Énoncé 1: D'après le texte sur la Mer d'Amundsen, de quelles nationalités sont les chercheurs qui ont collaboré avec l'Institut des Géosciences de l'Environnement ?
Énoncé 2: Dans le texte sur la Mer d'Amundsen, quels sont les éléments entre lesquels les simulations numériques ont servi à établir des liens ? Citez-les tous.
Énoncé 3: Rédigez la suite du texte sur la circulation océanique en Mer d'Amundsen, en partant de sa dernière phrase.

--- Texte donné ---

Circulation océanique et amincissement de la banquise induits par la fonte sous les terminaisons flottantes des glaciers de la Mer d’Amundsen.

Des chercheurs de l’Institut des Géosciences de l’Environnement, en collaboration avec des chercheurs anglais et australiens, ont utilisé des simulations numériques pour établir les liens entre la circulation océanique, la glace de mer, et la fonte sous les terminaisons flottantes (ice shelves) des glaciers de la Mer d’Amundsen, en Antarctique.

La région de la Mer d’Amundsen a subi les plus importants reculs de glaciers en Antarctique ces dernières décennies, et a donc contribué de façon significative à la hausse du niveau des mers. Il est généralement admis que les eaux relativement chaudes de l’Océan Austral sont en mesure de changer la fonte sous-glaciaire, et donc la dynamique des glaciers. En revanche, on savait jusqu’à présent peu de choses sur l’effet inverse, à savoir la capacité de la fonte sous-glaciaire à modifier la circulation océanique loin des glaciers.

Figure 1 - Circulation et flux de chaleur induit par une augmentation de fonte de 1mSv (=1000m3/s) sous une terminaison flottante de la Mer d’Amundsen. Les flux volumiques sont en noir, et les flux de chaleur en rouge.

--- Liste fournie ---

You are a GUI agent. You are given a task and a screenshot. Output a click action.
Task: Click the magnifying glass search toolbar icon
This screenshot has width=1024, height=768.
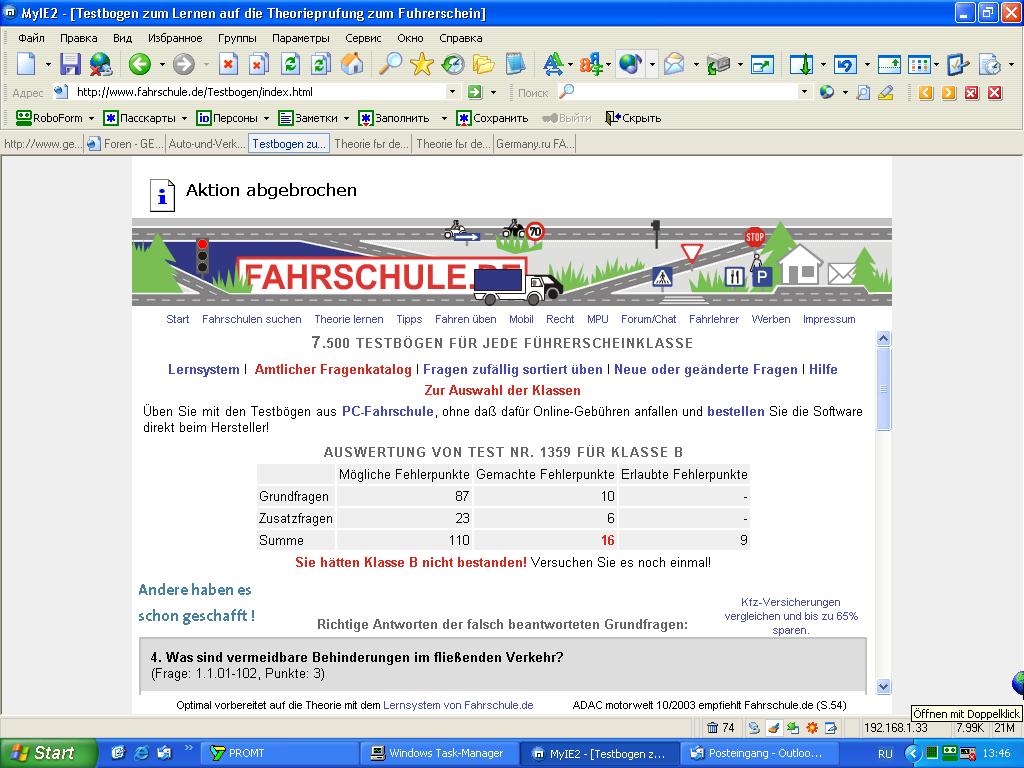coord(388,65)
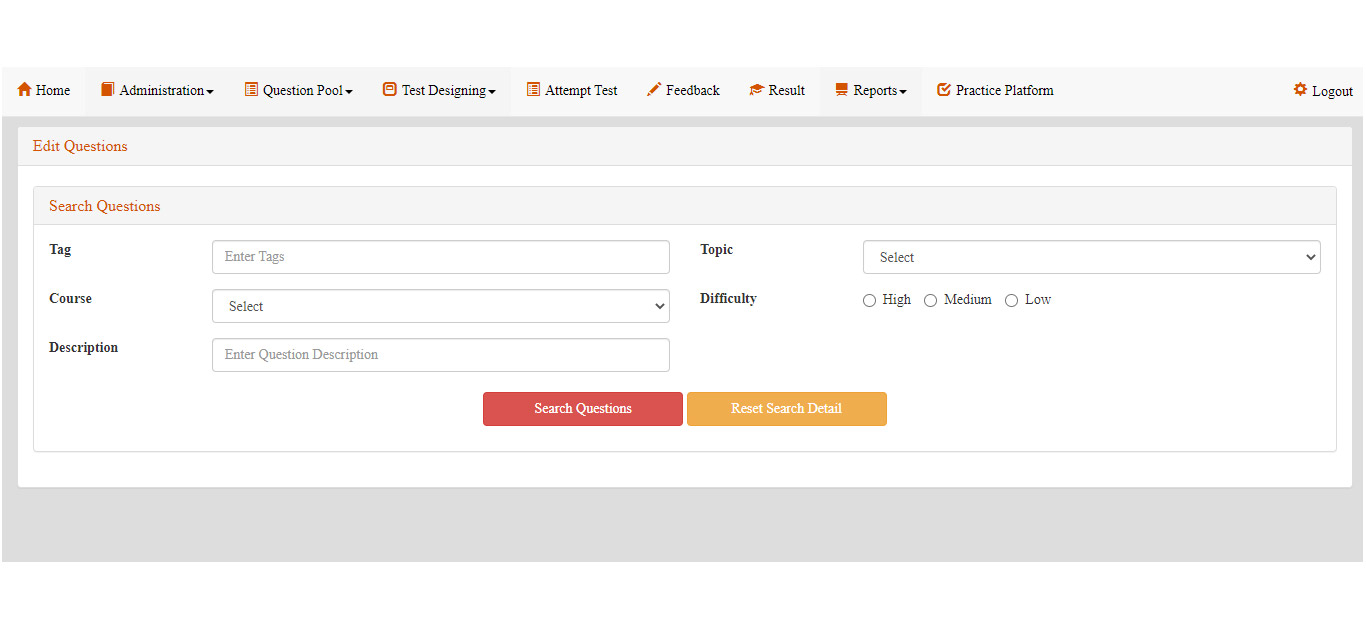Click the Reset Search Detail button
This screenshot has width=1366, height=628.
[786, 409]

---

Résultat 1: Ils sont anglais et australiens.

Résultat 2:
- la circulation océanique
- la glace de mer
- la fonte sous les terminaisons flottantes (ice shelves) des glaciers de la Mer d'Amundsen

Résultat 3:
Dans cette étude, les chercheurs ont simulé la circulation océanique dans la Mer d’Amundsen, incluant la représentation de l’océan et de la fonte sous sept terminaisons flottantes de glaciers (Getz, Crosson, Dotson, Thwaites, Pine Island, Cosgrove, Abbot). Ils ont ensuite fait varier la fonte sous ces glaciers en modifiant artificiellement les coefficients d’échanges de chaleur à l’interface eau/glace, et en ont déduit la part de la circulation liée à la fonte sous-glaciaire. A l’intérieur de la cavité (partie de l’océan sous le glacier), le volume entrainé par la fonte est 100 à 500 fois plus importante que le volume de fonte lui-même (Figure 1). Ceci a pour conséquence de faire remonter une importante quantité de chaleur vers la partie supérieure de la cavité, puis vers la surface libre de l’océan qui est éventuellement couverte de glace de mer (banquise).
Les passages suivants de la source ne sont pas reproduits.